Transcribe exactly the lines that fall between the one holding "[Call Now Button] (99, 2549)" and the one holding "Genesis Framework (69, 2529)", inclusive, from the entries below.

* RECORDS SHOWN:
Segment Open

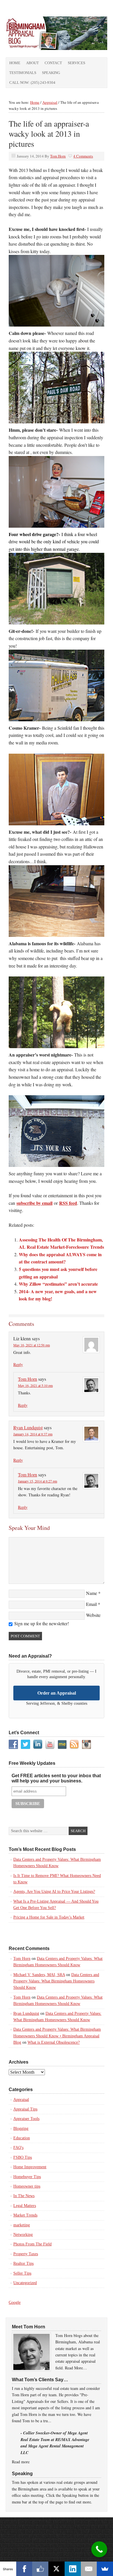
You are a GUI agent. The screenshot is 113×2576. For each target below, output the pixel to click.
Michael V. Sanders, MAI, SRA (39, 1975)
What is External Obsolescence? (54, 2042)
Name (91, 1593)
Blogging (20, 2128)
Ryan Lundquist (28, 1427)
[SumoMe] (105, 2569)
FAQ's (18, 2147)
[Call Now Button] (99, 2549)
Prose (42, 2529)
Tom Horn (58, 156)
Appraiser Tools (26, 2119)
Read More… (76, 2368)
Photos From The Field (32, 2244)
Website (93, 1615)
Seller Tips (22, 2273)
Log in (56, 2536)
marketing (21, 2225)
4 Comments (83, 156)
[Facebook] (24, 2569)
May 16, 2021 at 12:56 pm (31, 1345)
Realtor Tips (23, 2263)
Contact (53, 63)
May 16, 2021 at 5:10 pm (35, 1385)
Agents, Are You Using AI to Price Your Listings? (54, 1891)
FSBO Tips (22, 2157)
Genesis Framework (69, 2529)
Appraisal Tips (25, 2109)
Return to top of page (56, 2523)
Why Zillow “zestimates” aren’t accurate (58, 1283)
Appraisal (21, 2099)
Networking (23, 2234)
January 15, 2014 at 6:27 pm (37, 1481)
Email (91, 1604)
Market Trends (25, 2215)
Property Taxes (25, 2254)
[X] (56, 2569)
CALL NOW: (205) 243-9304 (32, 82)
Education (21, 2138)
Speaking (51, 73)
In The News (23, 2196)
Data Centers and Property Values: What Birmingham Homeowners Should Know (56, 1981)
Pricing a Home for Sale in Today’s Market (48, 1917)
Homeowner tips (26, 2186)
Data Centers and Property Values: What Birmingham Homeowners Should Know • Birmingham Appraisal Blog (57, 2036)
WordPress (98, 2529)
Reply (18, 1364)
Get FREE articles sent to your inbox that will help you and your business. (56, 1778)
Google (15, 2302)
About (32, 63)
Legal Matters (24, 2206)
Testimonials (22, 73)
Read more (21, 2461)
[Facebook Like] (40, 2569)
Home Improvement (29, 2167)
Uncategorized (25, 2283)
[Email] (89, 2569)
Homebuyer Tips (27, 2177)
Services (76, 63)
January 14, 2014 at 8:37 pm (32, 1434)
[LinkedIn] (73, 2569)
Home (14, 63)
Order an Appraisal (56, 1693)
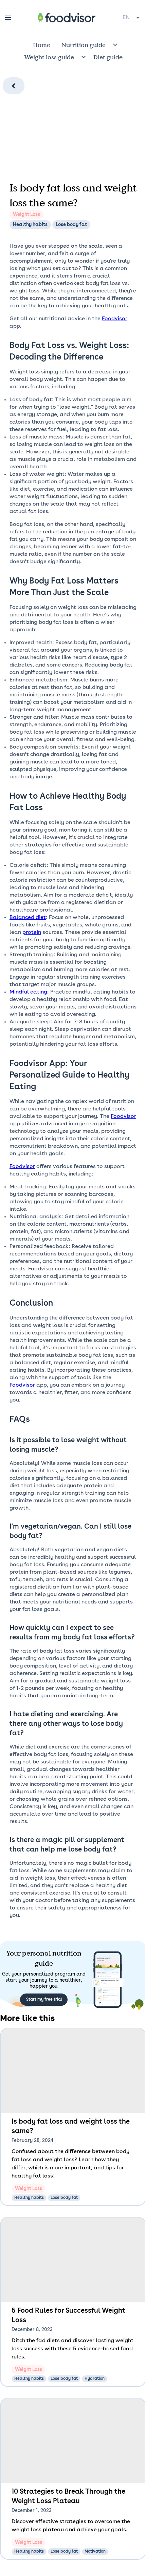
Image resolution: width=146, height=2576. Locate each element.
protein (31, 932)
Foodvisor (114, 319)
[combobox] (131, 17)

Segment Closed
Segment Open

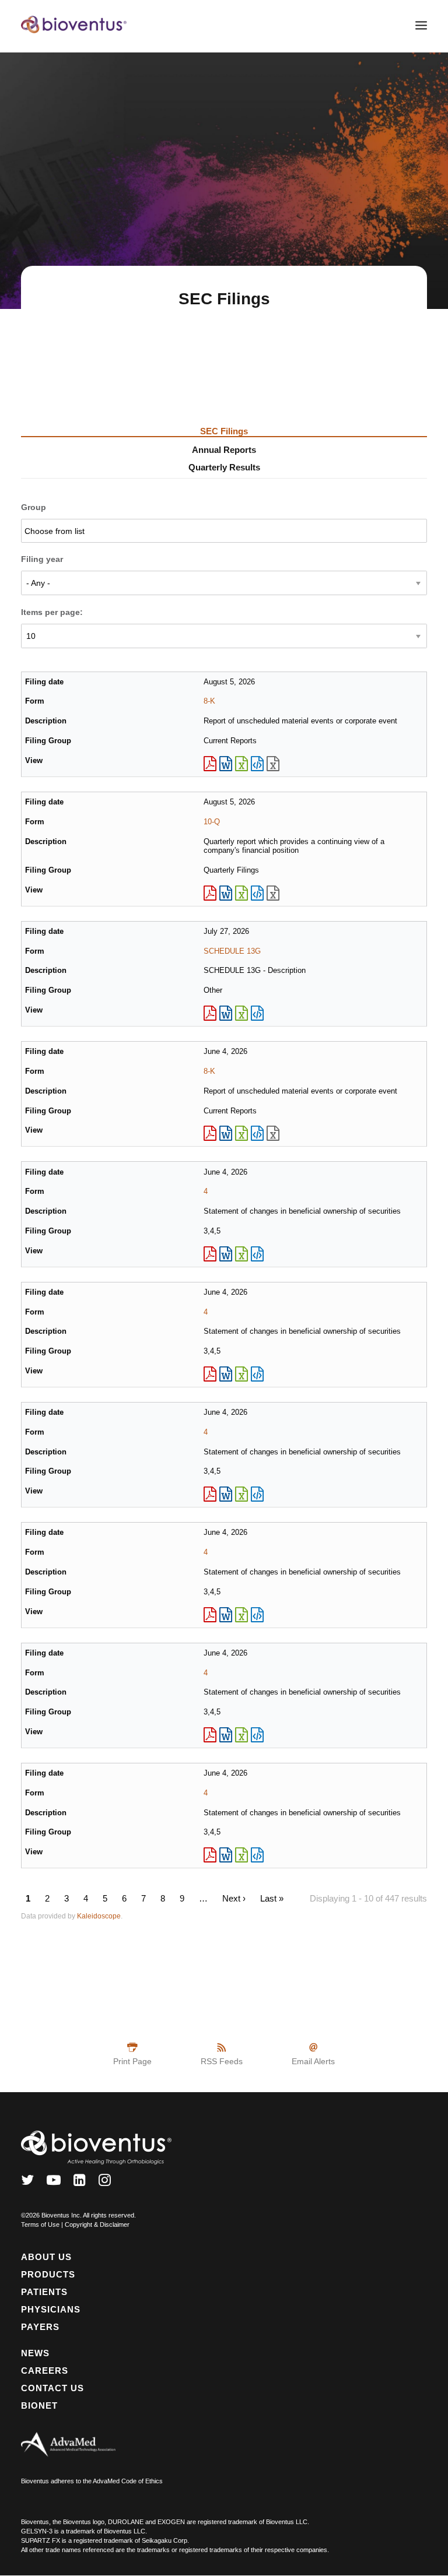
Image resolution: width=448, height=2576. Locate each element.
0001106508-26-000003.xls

Segment Closed

* REPLY:
[Call Now Button] (99, 2549)
Prose (42, 2529)
Tom Horn (58, 156)
Appraiser Tools (26, 2119)
Read More… (76, 2368)
Photos From The Field (32, 2244)
Website (93, 1615)
Seller Tips (22, 2273)
Log in (56, 2536)
marketing (21, 2225)
4 Comments (83, 156)
[Facebook] (24, 2569)
May 16, 2021 at 12:56 pm (31, 1345)
Realtor Tips (23, 2263)
Contact (53, 63)
May 16, 2021 at 5:10 pm (35, 1385)
Agents, Are You Using AI to Price Your Listings? (54, 1891)
FSBO Tips (22, 2157)
Genesis Framework (69, 2529)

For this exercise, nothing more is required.